Sevgili okurlarım, Türkiye’de olanları kıyısından köşesinden izleyen her vatandaş, gidişin iyi olmadığını görüyor.

Başımızda bir iktidar var...

Ve çok önemli, iddialı söylemlerle iş başına gelmiş, aynı söylemleri sık sık dile getirmişti.

Bunların üzerine ısrarla gideceklerdi.

Yasaklar, yolsuzluk, yoksulluk.

Buna isim bile koymuşlardı, 3Y diyorlardı

Aslında bunlar Türk Milleti’ni uyutmak için ortaya atılan temelsiz ve boş sözcüklerdi. Bunu kendileri de biliyordu.

★★★

Yasaklar hiçbir zaman kalkmadı...

Kalkmadığı gibi giderek arttı.

Günümüzde her şey yasak.

Anayasal haklarımızı kullanıp bir açıklamada bulunmak, yakıp yıkmadan ve kimseye zarar vermeden toplantı veya yürüyüş yapmak, ya da insancıl haklarımızı kullanmak bile mümkün değil.

En masum isteklerde bile polis veya jandarma ile muhatap kılınıyorsunuz.

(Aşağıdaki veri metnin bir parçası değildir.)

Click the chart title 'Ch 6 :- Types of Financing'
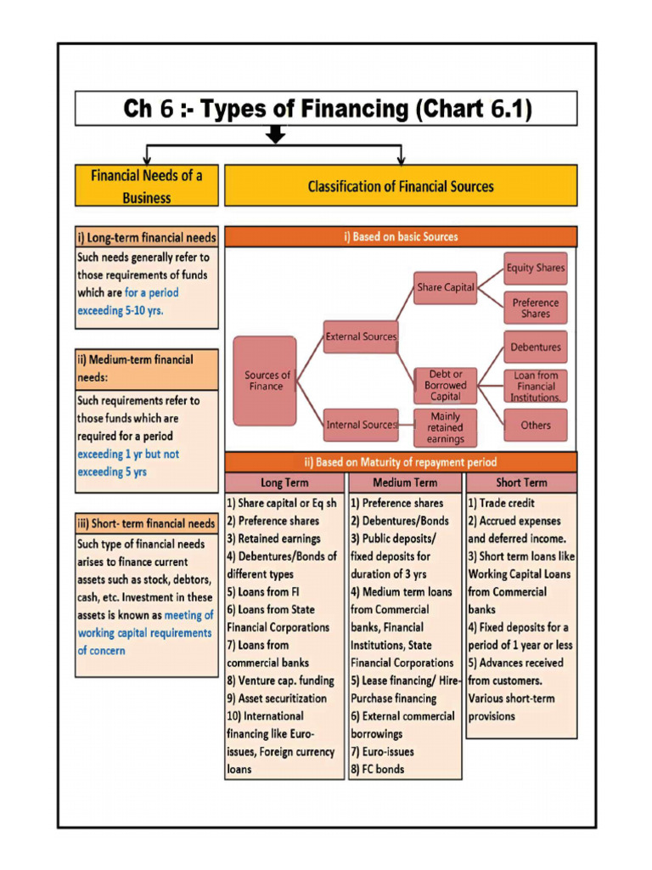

Toplumun özgürlükleri budandı, valilerin, kaymakamların ve dolayısıyla iktidarın iznine tabi kılındı.

İktidardan yana olmayan gazeteciler için piyasaya sürülen baskıları kınamak bile zor iş!

★★★

Gazeteci arkadaşımız Merdan Yanardağ aylarca tutuklu kaldı, hapis cezası verildikten sonra bırakıldı.

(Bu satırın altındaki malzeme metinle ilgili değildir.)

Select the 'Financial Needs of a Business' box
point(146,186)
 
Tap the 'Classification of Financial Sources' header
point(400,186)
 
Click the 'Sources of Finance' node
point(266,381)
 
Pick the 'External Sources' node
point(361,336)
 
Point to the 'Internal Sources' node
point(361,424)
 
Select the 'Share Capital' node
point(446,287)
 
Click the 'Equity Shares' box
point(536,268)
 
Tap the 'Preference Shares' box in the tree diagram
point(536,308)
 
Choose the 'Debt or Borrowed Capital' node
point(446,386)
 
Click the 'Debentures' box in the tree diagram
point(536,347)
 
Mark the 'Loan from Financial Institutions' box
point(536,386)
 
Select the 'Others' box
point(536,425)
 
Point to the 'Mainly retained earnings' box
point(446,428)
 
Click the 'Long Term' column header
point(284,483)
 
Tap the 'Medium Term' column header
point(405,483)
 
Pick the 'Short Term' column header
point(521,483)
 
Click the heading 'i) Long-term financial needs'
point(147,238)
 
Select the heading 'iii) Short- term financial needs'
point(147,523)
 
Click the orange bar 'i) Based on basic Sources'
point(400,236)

Ayşenur Arslan’ın da tutuklanmasını bekliyorduk iyi ki olmadı... Polis tarafından evinde gözaltına alındı, mahkemede bırakıldı.

Böylesine bir baskı ortamında kim nasıl gazetecilik yapabilir, yapmak isteyenler başlarına her an iş açılacağı beklentisini nasıl yenebilir?

Onu yapma yasaktır!

Bunu söyleme o da yasaktır!

Bu nasıl bir ‘demokrasidir?’

★★★

İktidarın göstermelik “3 Y” konusunun ikinci ve üçüncü şıklarını oluşturan “Yolsuzluk ve yoksulluk” konusu milletimizin gözleri önünde her gün sergileniyor.

Türkiye’nin nasıl soyulduğu, nasıl peşkeş çekildiği gözlerimizin önünde her dakika izleniyor.

Toplumun sinir sistemi bozuldu...

İnsanımız ne yapacağını şaşırmış durumda. Belli bir kesim dışında herkes ister istemez karamsarlığa büründü.

Medyadan izliyoruz, bugüne kadar duyup işitmediğimiz akıl almaz olaylara tanık oluyoruz.

Örneğin herkes silahlanmış ve herkes birbirini vuruyor.

Mafyalar ortalıkta cirit atıyor.

En basit bir trafik kazasında bile anında yumruklar, sopalar, bıçaklar ve tabancalar konuşuyor...

Zira milletin ruh sağlığı bozuldu.

Aslında toplumun ruh sağlığını topluca bozmak kolay iş değildir, ne yazık ki bunu başardılar!

★★★

Ortalığa dün düşen bir haber vardı ki böylesine hiç tanık olmamıştık.

Konya’da Necmettin Erbakan Üniversitesi İlahiyat Fakültesi’nde iki hoca...

Bunlar öğrencilerine İslam’ın esaslarıyla birlikte dinimizi öğretmekle yükümlü.

Her ikisi de aynı unvanı taşıyor.

Prof. Dr.

Meğer onların da arasında ‘husumet’ varmış...

Ve dekanlık ofisinde birbirleriyle karşılaşınca kapışmışlar.

Önce yumruklar konuşmuş sonra silahlar çekilmiş.

Şansları varmış ki ölen olmamış, biri kurşunla ayağından yaralanmış.

Biz bu durumda sokaklarda olanları es geçelim de gözlerimizi üniversitede bile konuşan silahlara çevirelim!

Bunlar milletin ne hallere geldiğinin, ne durumlara düşürüldüğünün somut örnekleridir...

Utanarak izlemek zorunda kalıyoruz.

★★★

Ruh sağlığı bozulan bir toplumu tedavi etmek kolay iş değildir. Hatta mümkün bile değildir.

Bunun ilacı yoktur.

Örneğin adına enflasyon denilen beladan nasıl kurtulacağımızı bilen yok.

Memleketi yönetenlerin elinden sadece biraz daha sabır istemek geliyor.

Biz şu 100 yıllık Cumhuriyet döneminde böylesini hiç görmemiştik.

Milletin ruh sağlığını ve sinir sistemini ‘sabırla’ tedavi etmek ne yazık ki mümkün olmuyor!

Tıp alemi bu konuda henüz ilaç bulamadı.